21 October 2024
The first play in Timothy Sheader’s first season in charge of the Donmar Warehouse after running Regent’s Park Open Air Theatre is an absolute corker.
As Nick Yarris, who spent 22 years on Death Row in a Pennsylvania prison after being convicted of murder and rape, Oscar-winner Adrien Brody makes a charismatic intense, soul-baring West End debut. Shaggy haired, lean as a whippet and charmingly wolfish, Brody sprinkles stardust by the bucketload. Together with John Lithgow in Giant at the Royal Court, these two US stars are delivering the finest acting on the West End stage at the moment. Expect award nominations to shower down on them both.

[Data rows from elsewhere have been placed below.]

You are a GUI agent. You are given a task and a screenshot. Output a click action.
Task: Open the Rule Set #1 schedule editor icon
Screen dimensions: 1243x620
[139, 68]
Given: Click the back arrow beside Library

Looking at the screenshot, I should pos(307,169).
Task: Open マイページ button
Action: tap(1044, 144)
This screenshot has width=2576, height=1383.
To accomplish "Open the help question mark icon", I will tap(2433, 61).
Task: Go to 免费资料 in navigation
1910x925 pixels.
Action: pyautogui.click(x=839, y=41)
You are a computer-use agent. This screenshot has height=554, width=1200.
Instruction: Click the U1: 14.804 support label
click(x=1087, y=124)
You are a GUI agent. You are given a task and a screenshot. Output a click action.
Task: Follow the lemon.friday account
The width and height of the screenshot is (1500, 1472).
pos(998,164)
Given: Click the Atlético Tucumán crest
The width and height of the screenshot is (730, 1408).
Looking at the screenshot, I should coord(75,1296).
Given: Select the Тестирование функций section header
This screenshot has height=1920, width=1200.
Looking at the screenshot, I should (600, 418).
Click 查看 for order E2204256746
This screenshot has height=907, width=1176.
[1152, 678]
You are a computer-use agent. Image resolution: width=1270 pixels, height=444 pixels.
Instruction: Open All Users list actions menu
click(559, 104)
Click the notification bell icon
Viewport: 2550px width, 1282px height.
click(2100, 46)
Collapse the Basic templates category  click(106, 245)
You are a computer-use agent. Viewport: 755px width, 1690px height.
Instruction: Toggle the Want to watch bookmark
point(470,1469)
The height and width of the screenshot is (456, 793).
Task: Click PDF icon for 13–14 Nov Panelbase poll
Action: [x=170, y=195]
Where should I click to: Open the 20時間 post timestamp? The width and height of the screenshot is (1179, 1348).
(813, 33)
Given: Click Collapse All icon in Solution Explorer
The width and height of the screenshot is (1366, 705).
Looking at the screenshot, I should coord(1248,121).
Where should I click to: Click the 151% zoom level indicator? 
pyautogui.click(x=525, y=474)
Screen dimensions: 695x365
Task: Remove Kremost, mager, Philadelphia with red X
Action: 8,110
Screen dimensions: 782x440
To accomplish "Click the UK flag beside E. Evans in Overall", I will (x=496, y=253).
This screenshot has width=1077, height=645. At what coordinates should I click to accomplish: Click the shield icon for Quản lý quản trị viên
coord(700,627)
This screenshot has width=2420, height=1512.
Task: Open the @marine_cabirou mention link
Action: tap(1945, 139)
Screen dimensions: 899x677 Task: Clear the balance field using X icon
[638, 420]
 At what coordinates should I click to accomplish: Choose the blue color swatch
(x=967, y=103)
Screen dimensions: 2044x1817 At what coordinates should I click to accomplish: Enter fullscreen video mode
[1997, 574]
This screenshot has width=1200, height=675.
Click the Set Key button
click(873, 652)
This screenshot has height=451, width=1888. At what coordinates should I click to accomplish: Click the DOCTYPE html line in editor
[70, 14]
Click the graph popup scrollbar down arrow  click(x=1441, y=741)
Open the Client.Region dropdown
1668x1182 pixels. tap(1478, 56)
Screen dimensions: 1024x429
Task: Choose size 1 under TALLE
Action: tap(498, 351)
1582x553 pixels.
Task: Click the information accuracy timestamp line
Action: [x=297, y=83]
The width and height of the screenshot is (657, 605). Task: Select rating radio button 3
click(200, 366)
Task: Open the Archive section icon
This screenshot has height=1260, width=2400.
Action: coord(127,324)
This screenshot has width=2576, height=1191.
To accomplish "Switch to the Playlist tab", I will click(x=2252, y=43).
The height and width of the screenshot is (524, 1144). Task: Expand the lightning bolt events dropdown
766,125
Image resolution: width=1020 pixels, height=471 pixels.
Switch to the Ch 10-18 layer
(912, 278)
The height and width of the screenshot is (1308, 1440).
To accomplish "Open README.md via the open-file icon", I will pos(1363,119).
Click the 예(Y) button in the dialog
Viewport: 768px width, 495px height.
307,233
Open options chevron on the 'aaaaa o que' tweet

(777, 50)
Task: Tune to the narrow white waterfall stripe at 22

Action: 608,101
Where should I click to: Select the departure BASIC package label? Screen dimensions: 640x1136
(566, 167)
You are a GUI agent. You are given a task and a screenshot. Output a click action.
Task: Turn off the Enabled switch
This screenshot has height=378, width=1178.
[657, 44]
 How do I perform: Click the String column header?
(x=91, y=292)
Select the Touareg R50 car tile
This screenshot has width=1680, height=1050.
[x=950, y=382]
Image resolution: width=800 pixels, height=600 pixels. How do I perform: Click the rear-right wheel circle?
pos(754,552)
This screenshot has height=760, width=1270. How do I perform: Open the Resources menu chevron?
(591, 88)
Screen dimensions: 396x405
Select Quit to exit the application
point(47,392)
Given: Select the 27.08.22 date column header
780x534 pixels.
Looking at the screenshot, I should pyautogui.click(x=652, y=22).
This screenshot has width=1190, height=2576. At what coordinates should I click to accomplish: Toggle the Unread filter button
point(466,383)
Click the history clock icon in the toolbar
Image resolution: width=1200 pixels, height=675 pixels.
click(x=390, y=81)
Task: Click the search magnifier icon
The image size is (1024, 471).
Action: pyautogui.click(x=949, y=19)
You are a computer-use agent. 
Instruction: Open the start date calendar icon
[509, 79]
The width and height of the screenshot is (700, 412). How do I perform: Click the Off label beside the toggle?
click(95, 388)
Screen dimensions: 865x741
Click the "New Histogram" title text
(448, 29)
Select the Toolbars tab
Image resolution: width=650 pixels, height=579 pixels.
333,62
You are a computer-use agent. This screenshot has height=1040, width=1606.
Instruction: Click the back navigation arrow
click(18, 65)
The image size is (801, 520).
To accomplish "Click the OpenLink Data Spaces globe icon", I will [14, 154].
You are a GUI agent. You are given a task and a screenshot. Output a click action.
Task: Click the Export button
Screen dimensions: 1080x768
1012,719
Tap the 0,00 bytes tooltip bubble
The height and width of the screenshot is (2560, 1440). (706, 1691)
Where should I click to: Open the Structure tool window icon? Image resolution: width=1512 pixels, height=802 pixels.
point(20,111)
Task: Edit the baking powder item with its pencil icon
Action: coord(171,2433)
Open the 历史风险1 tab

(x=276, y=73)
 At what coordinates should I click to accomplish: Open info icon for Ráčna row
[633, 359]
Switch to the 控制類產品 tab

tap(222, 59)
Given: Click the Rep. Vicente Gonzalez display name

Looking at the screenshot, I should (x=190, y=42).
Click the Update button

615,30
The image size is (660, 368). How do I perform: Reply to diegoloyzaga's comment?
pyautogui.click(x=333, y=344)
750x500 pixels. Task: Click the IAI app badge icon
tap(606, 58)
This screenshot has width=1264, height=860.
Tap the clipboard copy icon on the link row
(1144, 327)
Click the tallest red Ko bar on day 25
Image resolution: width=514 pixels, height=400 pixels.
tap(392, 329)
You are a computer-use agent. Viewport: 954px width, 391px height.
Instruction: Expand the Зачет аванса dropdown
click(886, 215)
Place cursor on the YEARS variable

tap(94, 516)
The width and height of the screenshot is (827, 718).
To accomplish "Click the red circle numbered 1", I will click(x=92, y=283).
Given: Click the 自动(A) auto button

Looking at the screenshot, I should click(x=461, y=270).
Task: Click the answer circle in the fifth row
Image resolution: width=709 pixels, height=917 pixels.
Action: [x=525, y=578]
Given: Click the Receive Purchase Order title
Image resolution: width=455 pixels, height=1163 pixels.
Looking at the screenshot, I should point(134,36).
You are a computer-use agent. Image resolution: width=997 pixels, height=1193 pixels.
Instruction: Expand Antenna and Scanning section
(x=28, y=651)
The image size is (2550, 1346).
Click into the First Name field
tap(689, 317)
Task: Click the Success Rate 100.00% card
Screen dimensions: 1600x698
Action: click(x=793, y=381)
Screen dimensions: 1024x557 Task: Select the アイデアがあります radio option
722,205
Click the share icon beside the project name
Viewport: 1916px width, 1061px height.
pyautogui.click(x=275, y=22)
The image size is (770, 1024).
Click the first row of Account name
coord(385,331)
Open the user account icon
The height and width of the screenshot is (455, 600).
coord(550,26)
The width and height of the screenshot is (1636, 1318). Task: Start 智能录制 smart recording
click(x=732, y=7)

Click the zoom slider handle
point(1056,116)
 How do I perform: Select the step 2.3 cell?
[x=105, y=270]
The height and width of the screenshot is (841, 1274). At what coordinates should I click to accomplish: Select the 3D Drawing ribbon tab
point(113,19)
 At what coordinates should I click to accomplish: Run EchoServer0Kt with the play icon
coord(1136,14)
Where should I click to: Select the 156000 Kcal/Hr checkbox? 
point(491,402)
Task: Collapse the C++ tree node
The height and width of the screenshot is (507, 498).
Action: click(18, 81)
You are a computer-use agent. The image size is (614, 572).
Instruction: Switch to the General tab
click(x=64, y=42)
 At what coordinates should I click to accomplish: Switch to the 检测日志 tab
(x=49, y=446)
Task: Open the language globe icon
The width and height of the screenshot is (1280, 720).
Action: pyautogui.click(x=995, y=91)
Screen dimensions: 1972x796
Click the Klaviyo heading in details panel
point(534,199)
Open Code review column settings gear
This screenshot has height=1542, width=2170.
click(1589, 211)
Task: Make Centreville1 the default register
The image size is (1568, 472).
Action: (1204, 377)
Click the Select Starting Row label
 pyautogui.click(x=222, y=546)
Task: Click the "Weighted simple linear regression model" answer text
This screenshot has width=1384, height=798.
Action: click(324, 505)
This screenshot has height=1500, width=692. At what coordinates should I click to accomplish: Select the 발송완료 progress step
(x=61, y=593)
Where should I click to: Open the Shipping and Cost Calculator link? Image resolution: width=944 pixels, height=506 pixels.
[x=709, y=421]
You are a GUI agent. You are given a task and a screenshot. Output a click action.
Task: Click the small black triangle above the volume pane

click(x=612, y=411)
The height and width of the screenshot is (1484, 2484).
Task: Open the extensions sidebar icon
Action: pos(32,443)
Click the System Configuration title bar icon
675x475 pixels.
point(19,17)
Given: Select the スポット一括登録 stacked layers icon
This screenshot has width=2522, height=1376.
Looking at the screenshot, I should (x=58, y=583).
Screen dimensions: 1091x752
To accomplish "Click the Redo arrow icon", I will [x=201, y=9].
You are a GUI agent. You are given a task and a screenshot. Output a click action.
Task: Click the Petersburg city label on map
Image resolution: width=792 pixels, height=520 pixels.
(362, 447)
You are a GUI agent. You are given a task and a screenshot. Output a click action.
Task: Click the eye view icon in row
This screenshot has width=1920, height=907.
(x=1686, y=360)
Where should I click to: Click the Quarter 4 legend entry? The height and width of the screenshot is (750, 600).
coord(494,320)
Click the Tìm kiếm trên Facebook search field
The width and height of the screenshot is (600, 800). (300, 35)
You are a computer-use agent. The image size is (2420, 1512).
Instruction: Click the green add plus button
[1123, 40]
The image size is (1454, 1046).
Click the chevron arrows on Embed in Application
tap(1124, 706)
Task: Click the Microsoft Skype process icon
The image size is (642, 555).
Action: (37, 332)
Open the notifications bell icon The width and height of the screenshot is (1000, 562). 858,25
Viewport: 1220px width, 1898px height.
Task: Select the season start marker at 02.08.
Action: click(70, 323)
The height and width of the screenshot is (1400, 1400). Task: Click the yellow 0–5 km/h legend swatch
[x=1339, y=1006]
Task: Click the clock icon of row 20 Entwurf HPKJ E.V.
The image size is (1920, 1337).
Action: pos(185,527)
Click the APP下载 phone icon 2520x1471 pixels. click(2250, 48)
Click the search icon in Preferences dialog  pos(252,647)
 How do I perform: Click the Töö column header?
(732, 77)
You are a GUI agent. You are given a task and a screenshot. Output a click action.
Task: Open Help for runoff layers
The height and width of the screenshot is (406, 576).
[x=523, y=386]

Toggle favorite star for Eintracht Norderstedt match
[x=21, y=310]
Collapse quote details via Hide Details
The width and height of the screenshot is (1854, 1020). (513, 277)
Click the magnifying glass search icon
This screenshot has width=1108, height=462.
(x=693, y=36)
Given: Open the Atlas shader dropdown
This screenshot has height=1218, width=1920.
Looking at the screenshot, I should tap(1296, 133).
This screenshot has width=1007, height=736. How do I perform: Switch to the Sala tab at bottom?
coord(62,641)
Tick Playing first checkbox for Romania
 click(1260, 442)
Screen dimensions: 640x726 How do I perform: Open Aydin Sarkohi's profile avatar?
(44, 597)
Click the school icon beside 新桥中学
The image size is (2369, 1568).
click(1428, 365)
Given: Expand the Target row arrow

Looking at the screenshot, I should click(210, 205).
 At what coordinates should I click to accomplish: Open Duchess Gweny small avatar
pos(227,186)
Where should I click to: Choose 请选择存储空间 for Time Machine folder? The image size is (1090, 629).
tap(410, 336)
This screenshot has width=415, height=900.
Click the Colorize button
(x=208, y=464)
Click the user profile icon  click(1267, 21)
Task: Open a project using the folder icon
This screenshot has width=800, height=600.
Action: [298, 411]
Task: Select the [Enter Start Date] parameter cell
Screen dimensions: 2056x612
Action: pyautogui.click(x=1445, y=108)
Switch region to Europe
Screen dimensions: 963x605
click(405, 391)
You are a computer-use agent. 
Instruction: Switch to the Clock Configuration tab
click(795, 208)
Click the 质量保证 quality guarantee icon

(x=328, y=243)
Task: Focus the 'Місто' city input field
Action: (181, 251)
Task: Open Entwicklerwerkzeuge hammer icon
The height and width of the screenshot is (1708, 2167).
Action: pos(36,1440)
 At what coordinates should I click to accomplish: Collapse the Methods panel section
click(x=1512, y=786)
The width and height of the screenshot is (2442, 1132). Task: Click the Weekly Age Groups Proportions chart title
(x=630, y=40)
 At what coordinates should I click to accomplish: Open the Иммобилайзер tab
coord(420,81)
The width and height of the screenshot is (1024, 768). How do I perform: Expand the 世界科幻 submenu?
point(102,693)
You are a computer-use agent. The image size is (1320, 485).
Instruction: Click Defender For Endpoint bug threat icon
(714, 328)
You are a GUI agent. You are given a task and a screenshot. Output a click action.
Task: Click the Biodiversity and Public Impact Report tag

Miriam Buether’s set is the other standout star of Justin Martin’s forensically sharp production (Justin also directed the West End production of Prima Facie), trapping the first row of the audience between an encircling catwalk. A long window behind alternately reveals a prison corridor and the home kitchen of prison visitor Jackie Schaffer (Nana Mensah), who develops a friendship with Yarris.
With only experience of short film and TV takes, many screen actors are rightly frightened of live stage work. Mr Brody, however, is a master storyteller who seduced me with his doe-eyed sincerity and held me transfixed in the palm of his hand.
A fabulously assured debut production for Mr Sheader’s tenure. Tickets are rightly as rare as hen’s teeth.